Testing, Testing: Not All Failures Are Created Equal

Linnea Gandhi
By Linnea Gandhi
BehavioralSight and Chicago Booth School of Business

April 02, 2018

Editor's Note: Testing, testing, 1-2-3.

We don’t have many hard and fast rules at People Science:  We try to keep an open mind and learn from the experience and insight of our contributors, our readers and the comments section of conspiracy theory websites (kidding… mostly).

One rule, however, is gospel: You have to test. Behavioral science doesn’t offer off-the-rack, one-size-fits-all solutions. It offers scientifically supported principles with world-changing potential… but they need to be carefully and thoughtfully crafted to fit each business, each impacted community, each goal.  You have to experiment.  Anyone telling you otherwise is selling snake oil. Run away.

Since experimentation is so vital to effective application of behavioral science, we’re going to dedicate a lot of time and space to it on this platform. Here’s some more, from the talented and wise Linnea Gandhi.

Your team just presented the results of an experiment testing the impact of a new call center script on customer retention. As you walk out of the conference room you mutter under your breath, “What a complete failure.” Why? (Circle all that apply).

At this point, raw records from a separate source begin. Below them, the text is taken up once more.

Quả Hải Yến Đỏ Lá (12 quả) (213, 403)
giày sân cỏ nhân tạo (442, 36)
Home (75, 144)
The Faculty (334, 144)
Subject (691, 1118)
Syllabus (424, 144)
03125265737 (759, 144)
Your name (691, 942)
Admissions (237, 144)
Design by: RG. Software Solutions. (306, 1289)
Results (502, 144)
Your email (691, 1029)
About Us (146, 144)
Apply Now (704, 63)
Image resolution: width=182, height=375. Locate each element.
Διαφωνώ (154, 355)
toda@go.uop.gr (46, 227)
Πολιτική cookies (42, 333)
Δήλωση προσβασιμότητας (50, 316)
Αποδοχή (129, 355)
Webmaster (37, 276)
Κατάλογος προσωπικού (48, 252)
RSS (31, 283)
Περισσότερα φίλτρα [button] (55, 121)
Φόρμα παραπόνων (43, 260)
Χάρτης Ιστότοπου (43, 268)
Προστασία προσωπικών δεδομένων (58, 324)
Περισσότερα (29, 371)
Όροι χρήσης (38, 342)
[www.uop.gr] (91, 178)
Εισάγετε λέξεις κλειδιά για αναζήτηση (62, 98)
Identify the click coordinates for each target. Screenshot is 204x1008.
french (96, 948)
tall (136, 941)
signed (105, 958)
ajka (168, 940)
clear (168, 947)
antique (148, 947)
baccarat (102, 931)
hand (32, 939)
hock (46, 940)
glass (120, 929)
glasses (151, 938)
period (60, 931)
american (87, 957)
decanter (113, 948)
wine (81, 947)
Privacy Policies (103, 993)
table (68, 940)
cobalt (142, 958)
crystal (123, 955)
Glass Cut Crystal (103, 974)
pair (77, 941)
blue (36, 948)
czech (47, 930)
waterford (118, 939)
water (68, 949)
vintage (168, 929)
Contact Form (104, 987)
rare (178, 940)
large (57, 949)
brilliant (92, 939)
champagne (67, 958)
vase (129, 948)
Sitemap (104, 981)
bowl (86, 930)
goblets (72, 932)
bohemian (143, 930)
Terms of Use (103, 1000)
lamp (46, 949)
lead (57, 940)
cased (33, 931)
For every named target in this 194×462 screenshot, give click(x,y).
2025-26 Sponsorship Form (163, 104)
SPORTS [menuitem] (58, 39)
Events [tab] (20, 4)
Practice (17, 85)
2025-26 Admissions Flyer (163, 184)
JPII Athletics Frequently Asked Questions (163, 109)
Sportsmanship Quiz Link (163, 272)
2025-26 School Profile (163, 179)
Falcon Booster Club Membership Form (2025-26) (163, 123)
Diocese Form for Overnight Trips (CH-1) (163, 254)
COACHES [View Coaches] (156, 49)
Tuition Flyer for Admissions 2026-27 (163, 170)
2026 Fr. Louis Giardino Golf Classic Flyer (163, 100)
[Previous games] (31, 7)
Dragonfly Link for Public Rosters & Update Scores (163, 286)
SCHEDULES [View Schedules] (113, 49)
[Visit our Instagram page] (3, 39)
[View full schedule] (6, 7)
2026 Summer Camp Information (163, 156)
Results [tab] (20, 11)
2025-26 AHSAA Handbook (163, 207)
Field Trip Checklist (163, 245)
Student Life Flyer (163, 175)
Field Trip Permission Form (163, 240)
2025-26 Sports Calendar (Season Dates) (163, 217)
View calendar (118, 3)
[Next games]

a) Your new script performed no differently than the current script
b) Your new script performed worse than the current script
c) You learn later that your team and the call center define “retention” differently
d) Your new script performed so well in the first week that your boss stopped the experiment early
e) Only the best performing call center reps were given the new script
f) The call center reps didn’t stick to the scripts
g) The language was accidentally jumbled when fed into the call center system
h) Not rolling out the new script risks lowering your annual bonus
i) You learn your predecessor tested an identical script last year, with statistically significant results

Ugh, right? I wish I merely had an overactive imagination, but these failures are all real and have all happened to me. If you’ve run enough experiments, versions of them have probably happened to you, too. Failure is the name of the game when it comes to experimenting in the field.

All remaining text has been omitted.